If there is a set of data results that regulators and the Federal Reserve feel much better about, it’s the recent bank stress test results and the Comprehensive Capital Analysis and Review (CCAR), which was very positive for some of the top banks. The “too big to fail” argument has stayed in vogue and in the regulators’ lexicon since the meltdown in 2008 and 2009. That is with good reason: The banking system was breathtakingly close to failing, and everybody agrees we can’t let the situation deteriorate like that again.
In new Deutsche Bank research report, the analysts feel that some of the top banks are far bigger winners than others, but at the margin they feel that the results overall are very positive for the banking sector. They had three specific reasons why:
- Both share buybacks and dividend increases beat expectations.
- The results show that banks are more in control of managing their capital levels/deployment.
- It supports the view that regulatory pressures are easing on the sector after years of stringent policy.
The analysts also noted this in their report:
While capital deployment levels came in higher than we expected, combined dividend and buyback yields are up just 2.3% versus last year. This may not be enough to offset future earnings pressures from the flattening yield curve, sluggish loan growth, and disappointing capital market revenues (assuming these trends continue).
There were some big winners in the group, and here we focus on the stocks rated Buy at Deutsche Bank.
Deutsche Bank is very positive on this company, as it has fared very well. BB&T Corp. (NYSE: BBT) is a Winston-Salem, North Carolina-based financial services company with more than $180 billion in assets. With a history dating back to the Civil War, and now currently the ninth largest U.S. bank by deposits and sixth largest by number of branches, BBT offers a wide variety of different financial products ranging from consumer and commercial banking to securities brokerage and asset management.
The bank increased the dividend to $0.33 a share from $0.30, which came in above the Deutsche Bank estimates of $0.32. The company plans on buying back $1.8 billion in shares, beginning next quarter, and that was also above the estimates of $1.71 billion.
Shareholders receive a 2.65% dividend. The Deutsche Bank price target for the shares is $49, while the Wall Street consensus target is $47.27. Shares closed Thursday at $45.61.

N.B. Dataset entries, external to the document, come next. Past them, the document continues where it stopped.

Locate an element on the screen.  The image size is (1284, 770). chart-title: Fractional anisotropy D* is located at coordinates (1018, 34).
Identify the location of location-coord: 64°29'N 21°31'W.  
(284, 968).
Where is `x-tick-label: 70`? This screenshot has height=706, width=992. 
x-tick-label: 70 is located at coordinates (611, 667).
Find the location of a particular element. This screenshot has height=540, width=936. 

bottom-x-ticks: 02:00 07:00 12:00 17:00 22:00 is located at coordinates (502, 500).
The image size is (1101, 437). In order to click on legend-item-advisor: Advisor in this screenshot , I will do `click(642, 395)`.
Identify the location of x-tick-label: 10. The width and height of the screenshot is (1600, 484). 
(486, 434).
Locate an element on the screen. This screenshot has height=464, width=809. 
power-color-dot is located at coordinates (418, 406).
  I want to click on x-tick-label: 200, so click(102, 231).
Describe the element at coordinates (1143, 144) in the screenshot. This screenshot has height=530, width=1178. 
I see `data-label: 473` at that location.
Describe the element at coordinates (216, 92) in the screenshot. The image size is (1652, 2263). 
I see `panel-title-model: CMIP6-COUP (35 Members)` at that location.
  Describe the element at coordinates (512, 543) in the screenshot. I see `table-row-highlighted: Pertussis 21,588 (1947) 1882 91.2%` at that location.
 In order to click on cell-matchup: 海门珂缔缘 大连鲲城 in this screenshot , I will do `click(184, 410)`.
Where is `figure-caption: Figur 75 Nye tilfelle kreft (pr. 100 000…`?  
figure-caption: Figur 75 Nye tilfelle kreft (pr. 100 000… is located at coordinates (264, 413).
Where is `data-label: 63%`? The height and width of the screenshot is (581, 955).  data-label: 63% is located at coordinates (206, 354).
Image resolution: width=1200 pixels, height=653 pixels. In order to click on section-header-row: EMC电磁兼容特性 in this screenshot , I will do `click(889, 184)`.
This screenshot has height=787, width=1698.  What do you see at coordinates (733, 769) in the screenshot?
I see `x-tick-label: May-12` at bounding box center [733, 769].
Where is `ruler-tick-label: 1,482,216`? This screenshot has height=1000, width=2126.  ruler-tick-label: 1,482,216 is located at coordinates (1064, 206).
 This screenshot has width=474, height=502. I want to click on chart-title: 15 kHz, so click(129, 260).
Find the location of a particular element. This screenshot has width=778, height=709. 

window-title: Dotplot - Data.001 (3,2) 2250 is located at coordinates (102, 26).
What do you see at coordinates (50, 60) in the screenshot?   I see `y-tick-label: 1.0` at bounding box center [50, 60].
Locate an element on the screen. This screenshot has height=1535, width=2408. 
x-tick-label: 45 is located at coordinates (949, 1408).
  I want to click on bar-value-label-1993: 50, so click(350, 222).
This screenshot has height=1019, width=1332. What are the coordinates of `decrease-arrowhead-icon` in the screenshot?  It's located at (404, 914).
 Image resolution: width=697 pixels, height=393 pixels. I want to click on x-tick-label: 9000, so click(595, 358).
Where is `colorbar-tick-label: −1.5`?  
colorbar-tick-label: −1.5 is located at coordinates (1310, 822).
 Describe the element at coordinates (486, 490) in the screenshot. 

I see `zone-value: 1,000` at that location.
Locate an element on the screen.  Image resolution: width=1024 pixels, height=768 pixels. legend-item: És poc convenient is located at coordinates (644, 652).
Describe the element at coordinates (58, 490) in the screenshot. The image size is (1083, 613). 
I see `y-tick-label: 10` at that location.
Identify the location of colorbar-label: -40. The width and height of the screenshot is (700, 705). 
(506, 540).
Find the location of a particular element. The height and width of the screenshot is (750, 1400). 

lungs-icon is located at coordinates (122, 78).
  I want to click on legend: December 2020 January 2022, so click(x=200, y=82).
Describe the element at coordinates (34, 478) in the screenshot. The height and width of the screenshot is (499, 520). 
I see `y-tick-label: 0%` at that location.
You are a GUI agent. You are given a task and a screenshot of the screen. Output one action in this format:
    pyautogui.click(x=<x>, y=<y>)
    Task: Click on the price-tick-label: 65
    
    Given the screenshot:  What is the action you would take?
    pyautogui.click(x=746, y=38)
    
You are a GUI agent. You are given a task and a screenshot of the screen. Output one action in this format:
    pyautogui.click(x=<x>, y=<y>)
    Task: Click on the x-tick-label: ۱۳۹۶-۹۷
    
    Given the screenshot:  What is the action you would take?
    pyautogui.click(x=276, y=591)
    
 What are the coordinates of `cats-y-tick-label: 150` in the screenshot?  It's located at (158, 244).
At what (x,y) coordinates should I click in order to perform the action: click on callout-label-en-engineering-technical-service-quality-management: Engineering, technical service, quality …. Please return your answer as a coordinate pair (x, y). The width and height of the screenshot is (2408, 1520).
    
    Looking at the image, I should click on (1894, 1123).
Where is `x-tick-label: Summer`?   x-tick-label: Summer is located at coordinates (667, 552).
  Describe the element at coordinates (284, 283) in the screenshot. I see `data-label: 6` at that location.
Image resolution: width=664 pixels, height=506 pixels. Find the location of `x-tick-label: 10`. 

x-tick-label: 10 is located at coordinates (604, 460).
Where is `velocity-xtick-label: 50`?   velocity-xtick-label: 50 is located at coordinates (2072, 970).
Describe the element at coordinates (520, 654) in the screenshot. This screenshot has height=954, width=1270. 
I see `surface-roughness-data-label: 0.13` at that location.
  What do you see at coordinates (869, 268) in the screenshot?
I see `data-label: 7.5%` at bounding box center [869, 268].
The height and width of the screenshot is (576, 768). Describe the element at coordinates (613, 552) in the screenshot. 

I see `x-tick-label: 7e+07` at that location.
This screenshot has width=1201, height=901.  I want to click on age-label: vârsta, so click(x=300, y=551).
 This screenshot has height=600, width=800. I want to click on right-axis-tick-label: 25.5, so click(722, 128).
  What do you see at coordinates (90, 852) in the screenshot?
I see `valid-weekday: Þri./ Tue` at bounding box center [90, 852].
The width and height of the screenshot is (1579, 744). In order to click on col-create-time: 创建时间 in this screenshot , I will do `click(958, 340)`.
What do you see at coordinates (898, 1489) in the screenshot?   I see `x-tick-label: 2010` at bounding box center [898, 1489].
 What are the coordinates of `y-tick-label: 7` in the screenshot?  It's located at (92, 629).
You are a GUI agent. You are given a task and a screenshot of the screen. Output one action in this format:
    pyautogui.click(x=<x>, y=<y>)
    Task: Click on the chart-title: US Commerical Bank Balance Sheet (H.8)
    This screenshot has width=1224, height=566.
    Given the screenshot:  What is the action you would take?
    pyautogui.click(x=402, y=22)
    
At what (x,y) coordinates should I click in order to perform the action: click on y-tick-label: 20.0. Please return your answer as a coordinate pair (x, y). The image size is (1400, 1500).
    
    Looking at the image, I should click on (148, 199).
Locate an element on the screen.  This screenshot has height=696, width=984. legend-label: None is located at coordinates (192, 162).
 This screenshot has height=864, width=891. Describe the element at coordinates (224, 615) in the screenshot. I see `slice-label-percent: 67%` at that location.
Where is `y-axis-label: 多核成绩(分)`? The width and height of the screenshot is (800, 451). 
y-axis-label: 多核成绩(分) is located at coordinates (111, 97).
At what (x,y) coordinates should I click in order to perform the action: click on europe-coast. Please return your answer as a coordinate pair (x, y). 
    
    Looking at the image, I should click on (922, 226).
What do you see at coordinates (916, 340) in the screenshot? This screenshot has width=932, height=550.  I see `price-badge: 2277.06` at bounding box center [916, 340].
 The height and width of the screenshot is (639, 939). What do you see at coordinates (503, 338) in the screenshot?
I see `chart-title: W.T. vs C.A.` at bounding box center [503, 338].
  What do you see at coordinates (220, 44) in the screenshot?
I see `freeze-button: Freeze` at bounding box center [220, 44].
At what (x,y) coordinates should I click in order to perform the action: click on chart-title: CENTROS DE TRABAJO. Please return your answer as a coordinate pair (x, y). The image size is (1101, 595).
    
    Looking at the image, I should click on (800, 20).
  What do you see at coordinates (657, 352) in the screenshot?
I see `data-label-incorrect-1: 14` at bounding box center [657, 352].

This continues to be the gold standard of Wall Street banks and trades at a reasonable 13 times estimated 2017 earnings. Goldman Sachs Group Inc. (NYSE: GS) has a gigantic institutional equity, debt and derivatives business, an ultra-high net worth clientele, top investment banking and capital markets expertise. The bank continues to be a dominant force around the world and is one of the most sought after in the world. And it is one of the very few that dictate who can be a client at the firm.
Deutsche Bank sees the dividend rising to $1.00 from $0.75. The report also noted this:
Capital plan also included share buybacks (not quantified) and the possible issuance and redemption of other capital securities. Note we had assumed $7 billion of repurchases but based on CCAR and DFAST results, estimated buybacks could be closer to $10 billion.
Goldman Sachs shareholders receive a 1.35% dividend. Deutsche Bank has a $255 price objective, and the consensus target price is $244.08. Shares closed Thursday at $224.41.